### Text for analysis
Sunday, 12 December 2010

Movie Review: Matchstick Men (2003)


A startling departure from director Ridley Scott, who is usually more interested in technology and action than psychology and drama, Matchstick Men benefits from a neurotic Nicolas Cage performance, but not much else sets the movie apart.

Roy (Cage) is a master con-man with issues: under stress he stutters, suffers almost uncontrollable facial ticks, is a carpet cleanliness freak, and has paranoid habits.  Roy's wife left him while she was possibly pregnant with a child that Roy never got to meet.  But along with his partner Frank (Sam Rockwell), he manages a comfortable living pulling off relatively small-time cons selling useless junk to seniors and emptying their bank accounts.

Frank suggests that Roy visit psychiatrist Dr. Klein (Bruce Altman) for treatment.  Klein helps Roy with his medications and also helps him find and for the first time connect with his now teenage daughter Angela (Alison Lohman).  Soon Angela has moved into her father's house and is enthusiastically drawn into his life of crime.  When Frank and Roy go after a big score to con a businessman out of a large sum, Angela's involvement complicates matters to dangerous levels until Roy finds himself staring at the biggest con of all.

Matchstick Men is primarily a character study, and Cage is quickly able to make Roy a sympathetic character despite his long list of faults and weaknesses.  The physical signs of stress and paranoia are almost over-played, but since Roy exclusively occupies the centre of the movie, Cage gets away with it.  He is surrounded by a bland performance from Rockwell, and a predictable one from Lohman.  Other than Cage there is not much drama or tension being generated, but he single-handedly provides enough energy to push the film forward.

As a con movie, Matchstick Men does not try to reach for the duplicity levels of The Sting or House Of Games, and Roy's psychological issues intuitively limit his abilities to pull off a big score, and make him susceptible to the tricks of others.  Scott does the right thing to focus on the people rather than the games; it's just that there is only one interesting man among the Matchstick Men.

### Collected material
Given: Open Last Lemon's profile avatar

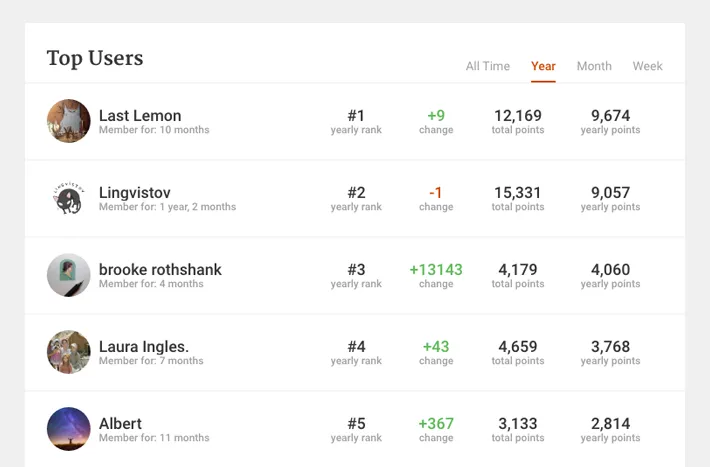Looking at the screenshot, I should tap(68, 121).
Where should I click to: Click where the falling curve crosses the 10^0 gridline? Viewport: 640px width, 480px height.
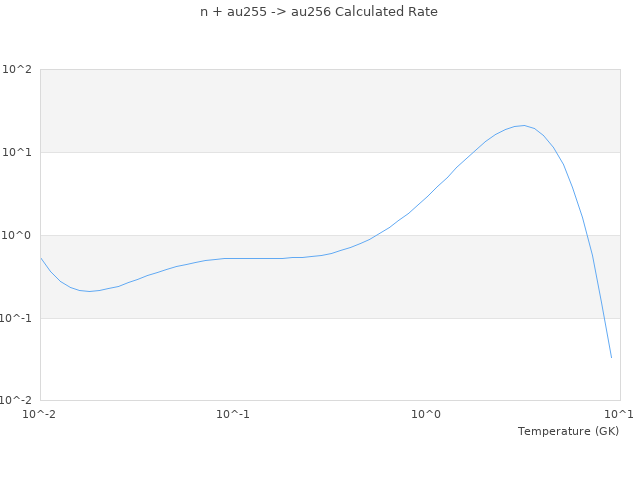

### What to do
Summarize the review of Matchstick Men in two sentences.

### Answer to this task
Ridley Scott's Matchstick Men follows Roy, a con man whose stress brings on stuttering, facial tics and paranoid habits, as he meets his teenage daughter Angela for the first time and she is drawn into his life of crime. The review finds that Nicolas Cage's neurotic performance makes Roy sympathetic and single-handedly pushes the film forward, but Sam Rockwell and Alison Lohman give bland and predictable performances, and not much else sets the movie apart.